Exercise goal
Please reproduce the full set of data below exactly.

Task input
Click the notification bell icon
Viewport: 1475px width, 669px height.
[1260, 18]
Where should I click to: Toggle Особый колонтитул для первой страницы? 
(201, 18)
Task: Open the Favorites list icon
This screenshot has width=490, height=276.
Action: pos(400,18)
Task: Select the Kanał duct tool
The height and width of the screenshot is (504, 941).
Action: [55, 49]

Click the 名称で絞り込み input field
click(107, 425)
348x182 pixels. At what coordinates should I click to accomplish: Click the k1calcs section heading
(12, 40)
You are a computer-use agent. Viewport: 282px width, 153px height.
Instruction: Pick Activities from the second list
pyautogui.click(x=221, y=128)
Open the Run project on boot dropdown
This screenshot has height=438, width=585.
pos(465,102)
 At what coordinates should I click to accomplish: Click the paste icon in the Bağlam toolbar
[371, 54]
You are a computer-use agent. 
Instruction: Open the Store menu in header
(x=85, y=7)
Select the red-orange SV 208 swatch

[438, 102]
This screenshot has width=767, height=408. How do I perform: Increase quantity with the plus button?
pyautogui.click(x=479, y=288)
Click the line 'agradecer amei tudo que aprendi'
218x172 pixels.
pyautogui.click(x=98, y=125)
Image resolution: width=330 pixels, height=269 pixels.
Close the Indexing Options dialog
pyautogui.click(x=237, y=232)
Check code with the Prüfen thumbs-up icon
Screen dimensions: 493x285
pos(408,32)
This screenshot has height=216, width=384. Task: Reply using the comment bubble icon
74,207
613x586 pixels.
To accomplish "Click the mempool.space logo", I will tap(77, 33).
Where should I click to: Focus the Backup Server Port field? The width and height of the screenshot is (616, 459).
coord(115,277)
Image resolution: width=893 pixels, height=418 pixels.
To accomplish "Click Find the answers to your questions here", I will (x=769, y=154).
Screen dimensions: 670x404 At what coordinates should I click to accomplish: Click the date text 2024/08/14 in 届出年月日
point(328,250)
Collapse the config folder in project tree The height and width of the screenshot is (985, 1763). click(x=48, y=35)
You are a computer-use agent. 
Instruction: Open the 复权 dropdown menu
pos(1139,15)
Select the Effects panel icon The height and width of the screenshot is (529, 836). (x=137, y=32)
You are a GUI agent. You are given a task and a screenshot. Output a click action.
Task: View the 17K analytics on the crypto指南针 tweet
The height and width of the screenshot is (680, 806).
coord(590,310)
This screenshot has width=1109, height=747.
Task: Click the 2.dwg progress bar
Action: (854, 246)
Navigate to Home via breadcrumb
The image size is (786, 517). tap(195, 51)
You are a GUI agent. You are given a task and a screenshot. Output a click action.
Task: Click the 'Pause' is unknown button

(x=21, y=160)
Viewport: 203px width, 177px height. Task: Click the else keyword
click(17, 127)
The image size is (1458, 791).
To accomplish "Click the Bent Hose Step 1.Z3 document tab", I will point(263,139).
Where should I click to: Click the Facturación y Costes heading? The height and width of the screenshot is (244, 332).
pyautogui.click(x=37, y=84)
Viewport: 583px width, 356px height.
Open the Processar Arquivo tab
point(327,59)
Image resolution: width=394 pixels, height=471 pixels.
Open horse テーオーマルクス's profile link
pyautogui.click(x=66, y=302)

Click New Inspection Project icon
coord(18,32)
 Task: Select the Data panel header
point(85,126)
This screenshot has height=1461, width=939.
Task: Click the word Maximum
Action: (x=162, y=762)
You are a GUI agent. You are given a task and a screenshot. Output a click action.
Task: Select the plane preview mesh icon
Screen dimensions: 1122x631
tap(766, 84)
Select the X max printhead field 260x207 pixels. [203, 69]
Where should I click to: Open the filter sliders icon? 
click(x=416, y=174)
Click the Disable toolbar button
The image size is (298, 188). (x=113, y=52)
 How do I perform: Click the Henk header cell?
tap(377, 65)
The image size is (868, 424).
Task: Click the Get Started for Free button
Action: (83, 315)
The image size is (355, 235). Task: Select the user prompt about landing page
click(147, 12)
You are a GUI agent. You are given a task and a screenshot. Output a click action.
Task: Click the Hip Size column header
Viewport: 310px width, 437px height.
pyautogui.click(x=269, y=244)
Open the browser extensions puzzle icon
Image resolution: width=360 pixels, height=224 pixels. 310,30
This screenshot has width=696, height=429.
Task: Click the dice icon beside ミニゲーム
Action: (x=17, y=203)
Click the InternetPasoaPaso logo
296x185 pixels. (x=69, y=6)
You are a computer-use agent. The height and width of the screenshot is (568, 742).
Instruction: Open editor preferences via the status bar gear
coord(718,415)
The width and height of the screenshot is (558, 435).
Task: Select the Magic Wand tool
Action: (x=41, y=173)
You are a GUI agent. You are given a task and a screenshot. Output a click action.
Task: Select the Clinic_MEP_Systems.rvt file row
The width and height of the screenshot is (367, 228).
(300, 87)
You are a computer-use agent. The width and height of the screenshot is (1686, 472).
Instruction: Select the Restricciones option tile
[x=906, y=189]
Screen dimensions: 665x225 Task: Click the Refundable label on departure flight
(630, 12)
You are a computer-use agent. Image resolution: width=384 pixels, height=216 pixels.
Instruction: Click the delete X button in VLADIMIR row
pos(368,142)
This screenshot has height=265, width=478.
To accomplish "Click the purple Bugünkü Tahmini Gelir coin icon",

Exercise response
Click the notification bell icon
Viewport: 1475px width, 669px height.
[1260, 18]
Where should I click to: Toggle Особый колонтитул для первой страницы? 
(201, 18)
Task: Open the Favorites list icon
This screenshot has width=490, height=276.
Action: pos(400,18)
Task: Select the Kanał duct tool
The height and width of the screenshot is (504, 941).
Action: [55, 49]

Click the 名称で絞り込み input field
click(107, 425)
348x182 pixels. At what coordinates should I click to accomplish: Click the k1calcs section heading
(12, 40)
You are a computer-use agent. Viewport: 282px width, 153px height.
Instruction: Pick Activities from the second list
pyautogui.click(x=221, y=128)
Open the Run project on boot dropdown
This screenshot has height=438, width=585.
pos(465,102)
 At what coordinates should I click to accomplish: Click the paste icon in the Bağlam toolbar
[371, 54]
You are a computer-use agent. 
Instruction: Open the Store menu in header
(x=85, y=7)
Select the red-orange SV 208 swatch

[438, 102]
This screenshot has width=767, height=408. How do I perform: Increase quantity with the plus button?
pyautogui.click(x=479, y=288)
Click the line 'agradecer amei tudo que aprendi'
218x172 pixels.
pyautogui.click(x=98, y=125)
Image resolution: width=330 pixels, height=269 pixels.
Close the Indexing Options dialog
pyautogui.click(x=237, y=232)
Check code with the Prüfen thumbs-up icon
Screen dimensions: 493x285
pos(408,32)
This screenshot has height=216, width=384. Task: Reply using the comment bubble icon
74,207
613x586 pixels.
To accomplish "Click the mempool.space logo", I will tap(77, 33).
Where should I click to: Focus the Backup Server Port field? The width and height of the screenshot is (616, 459).
coord(115,277)
Image resolution: width=893 pixels, height=418 pixels.
To accomplish "Click Find the answers to your questions here", I will (x=769, y=154).
Screen dimensions: 670x404 At what coordinates should I click to accomplish: Click the date text 2024/08/14 in 届出年月日
point(328,250)
Collapse the config folder in project tree The height and width of the screenshot is (985, 1763). click(x=48, y=35)
You are a computer-use agent. 
Instruction: Open the 复权 dropdown menu
pos(1139,15)
Select the Effects panel icon The height and width of the screenshot is (529, 836). (x=137, y=32)
You are a GUI agent. You are given a task and a screenshot. Output a click action.
Task: View the 17K analytics on the crypto指南针 tweet
The height and width of the screenshot is (680, 806).
coord(590,310)
This screenshot has width=1109, height=747.
Task: Click the 2.dwg progress bar
Action: (854, 246)
Navigate to Home via breadcrumb
The image size is (786, 517). tap(195, 51)
You are a GUI agent. You are given a task and a screenshot. Output a click action.
Task: Click the 'Pause' is unknown button

(x=21, y=160)
Viewport: 203px width, 177px height. Task: Click the else keyword
click(17, 127)
The image size is (1458, 791).
To accomplish "Click the Bent Hose Step 1.Z3 document tab", I will point(263,139).
Where should I click to: Click the Facturación y Costes heading? The height and width of the screenshot is (244, 332).
pyautogui.click(x=37, y=84)
Viewport: 583px width, 356px height.
Open the Processar Arquivo tab
point(327,59)
Image resolution: width=394 pixels, height=471 pixels.
Open horse テーオーマルクス's profile link
pyautogui.click(x=66, y=302)

Click New Inspection Project icon
coord(18,32)
 Task: Select the Data panel header
point(85,126)
This screenshot has height=1461, width=939.
Task: Click the word Maximum
Action: (x=162, y=762)
You are a GUI agent. You are given a task and a screenshot. Output a click action.
Task: Select the plane preview mesh icon
Screen dimensions: 1122x631
tap(766, 84)
Select the X max printhead field 260x207 pixels. [203, 69]
Where should I click to: Open the filter sliders icon? 
click(x=416, y=174)
Click the Disable toolbar button
The image size is (298, 188). (x=113, y=52)
 How do I perform: Click the Henk header cell?
tap(377, 65)
The image size is (868, 424).
Task: Click the Get Started for Free button
Action: (83, 315)
The image size is (355, 235). Task: Select the user prompt about landing page
click(147, 12)
You are a GUI agent. You are given a task and a screenshot. Output a click action.
Task: Click the Hip Size column header
Viewport: 310px width, 437px height.
pyautogui.click(x=269, y=244)
Open the browser extensions puzzle icon
Image resolution: width=360 pixels, height=224 pixels. 310,30
This screenshot has width=696, height=429.
Task: Click the dice icon beside ミニゲーム
Action: (x=17, y=203)
Click the InternetPasoaPaso logo
296x185 pixels. (x=69, y=6)
You are a computer-use agent. The height and width of the screenshot is (568, 742).
Instruction: Open editor preferences via the status bar gear
coord(718,415)
The width and height of the screenshot is (558, 435).
Task: Select the Magic Wand tool
Action: (x=41, y=173)
You are a GUI agent. You are given a task and a screenshot. Output a click action.
Task: Select the Clinic_MEP_Systems.rvt file row
The width and height of the screenshot is (367, 228).
(300, 87)
You are a computer-use agent. The width and height of the screenshot is (1686, 472).
Instruction: Select the Restricciones option tile
[x=906, y=189]
Screen dimensions: 665x225 Task: Click the Refundable label on departure flight
(630, 12)
You are a computer-use agent. Image resolution: width=384 pixels, height=216 pixels.
Instruction: Click the delete X button in VLADIMIR row
pos(368,142)
This screenshot has height=265, width=478.
To accomplish "Click the purple Bugünkü Tahmini Gelir coin icon",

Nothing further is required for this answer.